Obesity is a significant problem in New Zealand, with latest figures showing one adult in three is overweight and a further one in four is obese*.
A research paper due to be published on Wednesday (NZT) in the Journal of the American Dietetic Association looks at determinants of excessive weight gain during pregnancy. It appears that women who diet habitually prior to becoming pregnant gain more weight during pregnancy. Repeated cycles of dieting and over-eating may distort one’s ability to perceive hunger and satiety.
It is important to avoid excess weight gain during pregnancy to reduce the risk of gestational diabetes, cesarean sections and large babies. It was recommended by the authors that counseling and extra support could be helpful during pregnancy to encourage healthy eating, increased activity levels and ways to eliminate the stress that can lead to over-consumption of food.
For a copy of the research, please contact the Science Media Centre.
Carol Perwick, a dietitian at Christchurch Women’s Hospital comments:
“In pregnancy women need to be aware that there is a need for an increase in vitamins, minerals and other nutrients but there is only a small increase in energy required.
“In order to consume more nutrients in your diet without increasing your energy intake at the same time it is important that women increase their fruit and vegetable intake to include at least 5+ servings/day and choose foods that are less processed.
“This translates to choosing food:
1. with less taken out of them e.g. wholegrain breads rather than white breads, fruit rather than fruit juice.
2. with less added to them, especially fats and sugars e.g. cake, chips, sweetened breakfast cereals.
“Use pregnancy as a time to motivate you to more consistently choose the healthier option. Changing food preference now benefits you, your baby and your immediate family both now and in the future. Exercise is frequently reduced but if health permits, pregnant women need to maintain regular activity at a level they are accustomed to.
“Check with your healthcare provider whether restrictions may apply. For most women though a daily walk should be encouraged to maintain fitness and a sense of well being.”
Helen Little, dietitianalso at Christchurch Women’s Hospital comments:
“We have very little evidence of the proportion of women who are gaining in excess of recommendations during pregnancy as for some time now there has been a move away from regular weighing of women by their lead maternity carers in NZ.
“We have a requirement on booking to birth at Christchurch Women’s Hospital the pre-pregnancy weight, height and BMI are to be on the referral document. Often we get the height and weight but not BMI. This is partly to keep a track on the increasing prevalence of obesity but also it is a requirement that women with a BMI over 30 cannot birth at primary units.
“We would have very few women who are weighed prior to delivery in birthing suite and I would say not many women are weighed at their subsequent antenatal visit unless attending our Diabetes in Pregnancy clinic.
“I have not seen the formula they used before to apply the adequacy ratio of weight gain. We would use BMI specific recommendations for women we see in pregnancy who are overweight and agree their are no formal recommendations for obese pregnant women.
“Dietary restrictions need to ensure the nutrient intake is still adequate for minerals, vitamins and micronutrients not just calories.”
Christine Cook, a community liaison dietitian from Auckland, comments:
“This new research suggests that people who regularly diet may be prone to gaining more weight when they become pregnant. It’s important to emphasise that pregnancy is not the right time to try to lose weight; the focus should be on having a nutrient-dense diet to provide all the extra vitamins and minerals that are needed by the body. However, if you were overweight at the beginning of your pregnancy, you will need to control the amount that you eat in order to limit your weight gain.
My advice to pregnant women is to concentrate on the quality of what you eat. You are literally feeding two in terms of accessing enough vitamins and minerals (micro nutrients) to enable and support all the body processes. This brings you to the number one healthy eating rule – eat many kinds of food! It is easy to obtain all the nutrients you need by selecting food from all four food groups; these are:
– Vegetables and fruit – go for a colourful plate and eat heaps.
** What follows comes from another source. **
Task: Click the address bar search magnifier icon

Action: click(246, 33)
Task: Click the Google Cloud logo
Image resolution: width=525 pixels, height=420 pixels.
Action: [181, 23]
– Bread & cereals – wholegrain are best as they are much richer in fibre, vitamins and minerals; be careful of this particularly if you limit gluten.
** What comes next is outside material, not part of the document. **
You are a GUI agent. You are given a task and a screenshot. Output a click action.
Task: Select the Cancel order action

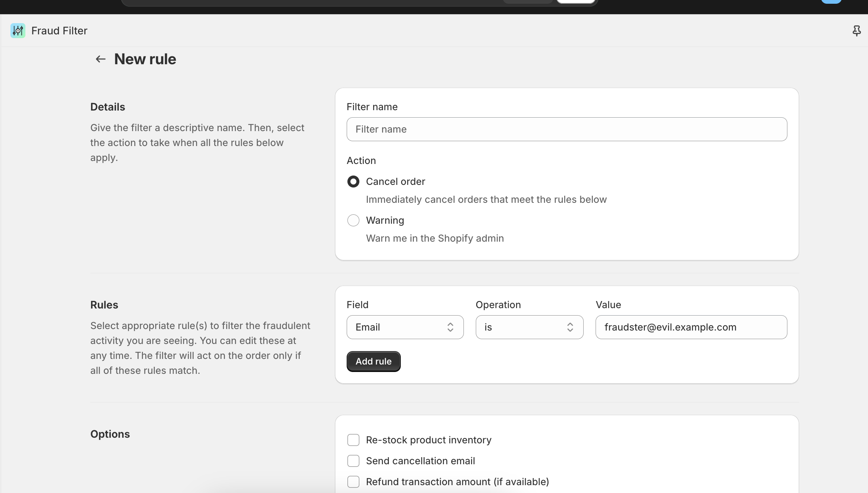(353, 182)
– Milk and milk products – go for a low fat variety as this is also higher in calcium and so better for your and your baby’s bones.
– Meat/fish/chicken/legumes – have fish (fresh or canned) once or twice/week if possible but also lean red meat for iron.
-Keep your choices within these groups varied. Most women will find that they need to be careful of food that is high in fat and or sugar (for example pies, cakes, croissants, crisps, chips) as well as sugary drinks. These contribute lots of energy (calories) but a limited range of micro-nutrients.
New Zealand Dietetic Association
fact sheet on Nutrition for a healthy pregnancy.
Reference: Mumford SL, Siega-Riz AM, Herring A, Evenson KR. Dietary restraint and gestational weight gain. J Am Diet Assoc, 2008; 108: 1646-1653.
*Ministry of Health. 2008. A Portrait of Health. Key Results of the 2006/7 New Zealand Health Survey. Wellington: Ministry of Health.